ENERGY STAR qualified ventilation fans must meet specifications ensuring higher energy efficiency with less noise. These models feature high-performance motors and improved blade design, providing better performance and longer life.
Fans exempted from this requirement include fans with a rated flow rate equal to or greater than 500 CFM, HVAC air handlers, and remote-mounted fans. To be considered for this exemption, a remote-mounted fan must be mounted outside the habitable spaces and bathrooms and hallways and there must be at least 4 feet of ductwork between the fan and intake grille.
How to Select ENERGY STAR-Qualified Bathroom Fans
- When specifying and purchasing bathroom fans that will be part of the home’s whole house mechanical ventilation strategy, select fans that are ENERGY STAR qualifying.
- To identify ENERGY STAR qualifying exhaust fans:
- See the ENERGY STAR website for a list of qualifying products.
- And/or check the manufacturer’s literature.
- And/or check the label on the fan housing for the ENERGY STAR label.
In homes where the bathroom exhaust fan is used as part of a whole-house mechanical ventilation system, the HERS rater should inspect to ensure that the fan is ENERGY STAR qualified.
To meet the requirements of the DOE Zero Energy Ready Home program, all bathroom exhaust fans installed in the home must be ENERGY STAR qualified.
No climate specific information applies.
The Compliance tab contains both program and code information. Code language is excerpted and summarized below. For exact code language, refer to the applicable code, which may require purchase from the publisher. While we continually update our database, links may have changed since posting. Please contact our webmaster if you find broken links.
National Rater Field Checklist
7. Dwelling Unit Mechanical Ventilation Systems (“Vent System”) 45 & Inlets In Return Duct 46
7.6 Bathroom fans are ENERGY STAR certified if used as part of the Vent System. 53
Footnote 45) As defined by ANSI / RESNET / ICC Std. 301-2019, a Dwelling Unit Mechanical Ventilation System is a ventilation system consisting of powered ventilation equipment such as motor-driven fans and blowers and related mechanical components such as ducts, inlets, dampers, filters and associated control devices that provides dwelling-unit ventilation at a known or measured airflow rate.
Footnote 46) Item 7.3 applies to any outdoor air inlet connected to a ducted return of the dwelling unit HVAC system, regardless of its intended purpose (e.g., for ventilation air, make-up air, combustion air). This Item does not apply to HVAC systems without a ducted return.
Footnote 53) Bathroom fans with a rated flow rate ≥ 500 CFM are exempted from the requirement to be ENERGY STAR certified.

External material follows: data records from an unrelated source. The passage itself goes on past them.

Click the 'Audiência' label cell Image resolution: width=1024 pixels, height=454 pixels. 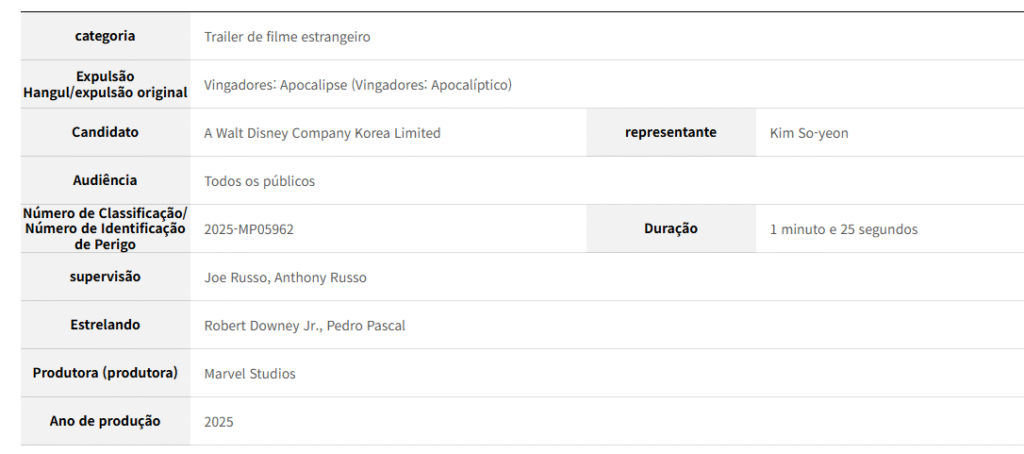(x=105, y=180)
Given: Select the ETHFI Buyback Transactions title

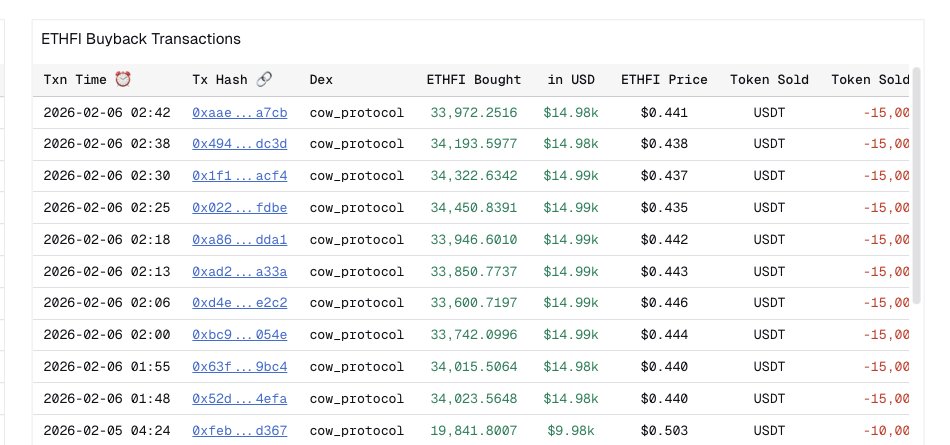Looking at the screenshot, I should pyautogui.click(x=141, y=39).
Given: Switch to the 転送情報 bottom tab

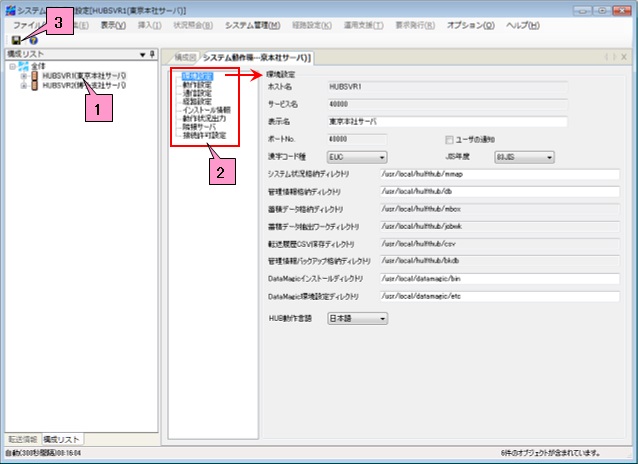Looking at the screenshot, I should [x=21, y=439].
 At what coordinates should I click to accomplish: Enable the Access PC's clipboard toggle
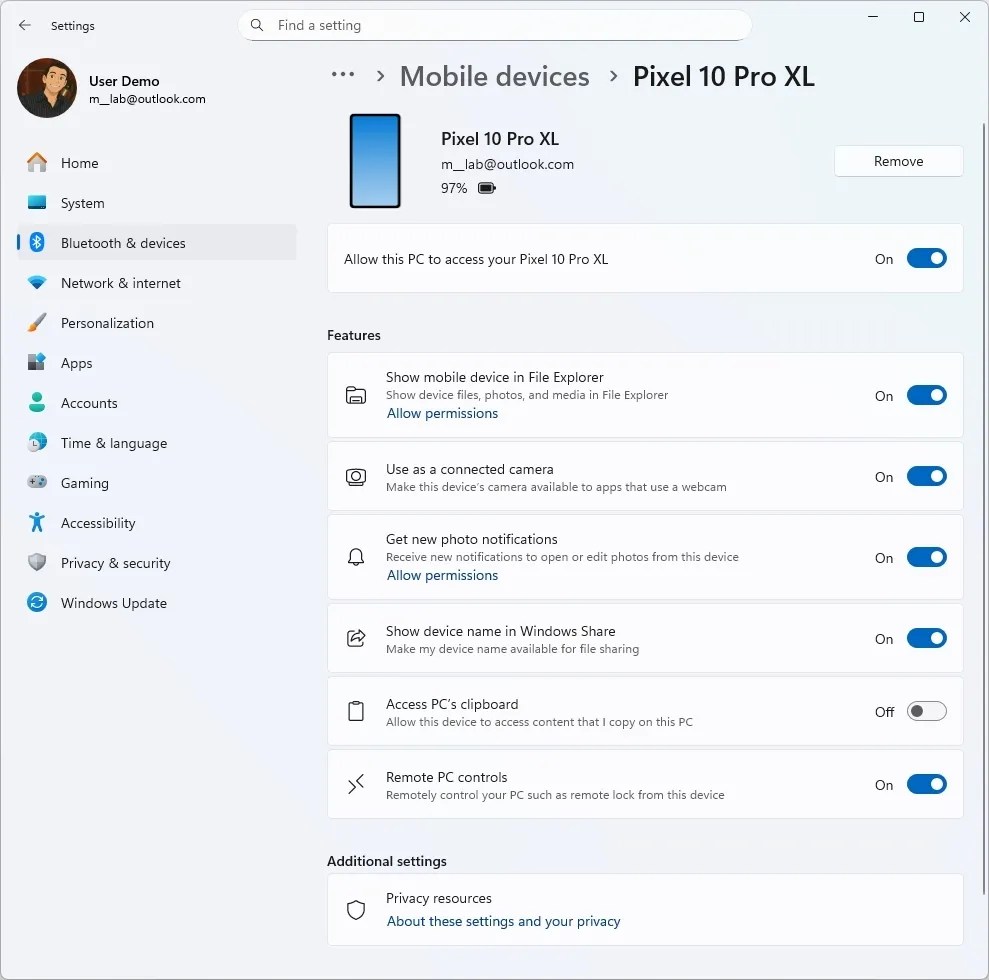click(x=926, y=711)
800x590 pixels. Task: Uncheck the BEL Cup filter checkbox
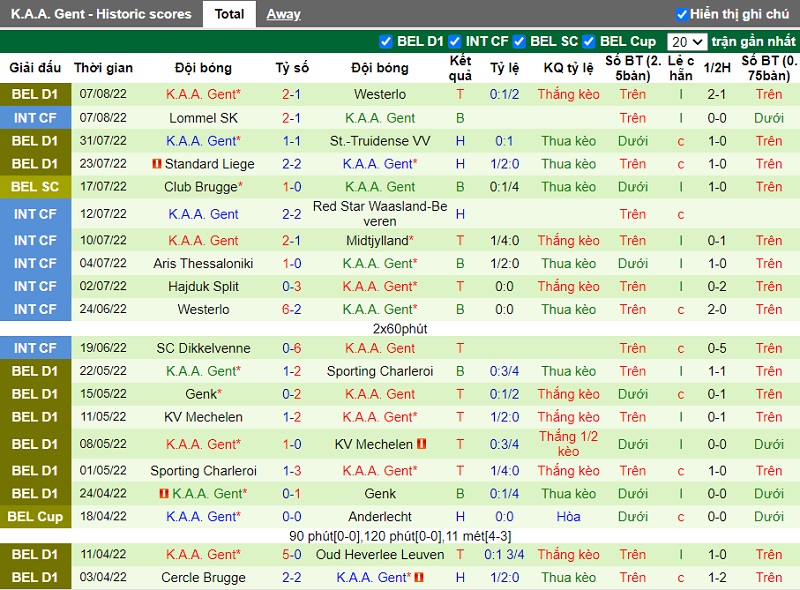590,42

Please see the ENERGY STAR Single-Family New Homes Implementation Timeline for the program version and revision currently applicable in your state.

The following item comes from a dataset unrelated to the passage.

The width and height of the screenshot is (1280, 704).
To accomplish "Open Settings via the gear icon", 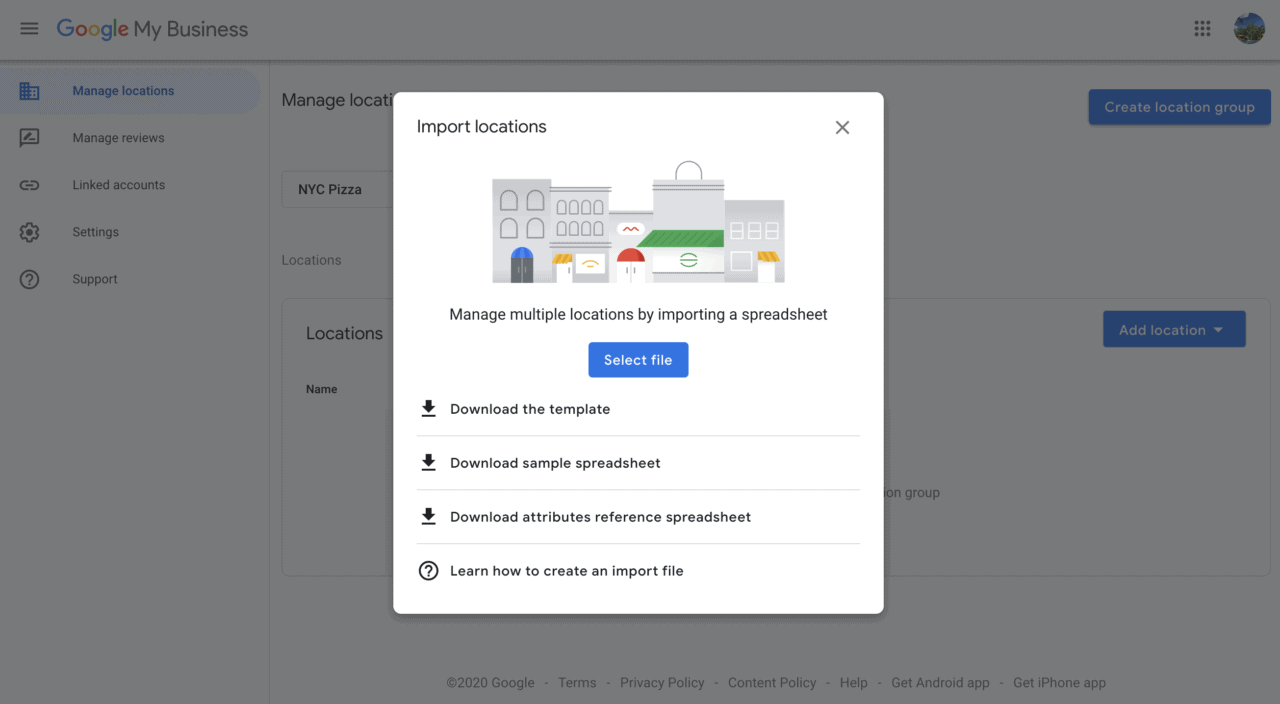I will tap(29, 231).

Exhibit 1 Mandatory Requirements.
Exhibit 1, Item 1) Certified under the ENERGY STAR Qualified Homes Program or the ENERGY STAR Multifamily New Construction Program.
Exhibit 1, Item 5) All installed bathroom ventilation and ceiling fans are ENERGY STAR qualified.
Exhibit 1, Item 6) Certified under EPA Indoor airPLUS.
Ventilation and Acceptable Indoor Air Quality in Low-Rise Residential Buildings. The standard applies to spaces intended for human occupancy in single-family homes and multifamily homes that are three stories or less, including manufactured and modular homes. The standard provides minimum acceptable requirements for mechanical and natural ventilation in these spaces.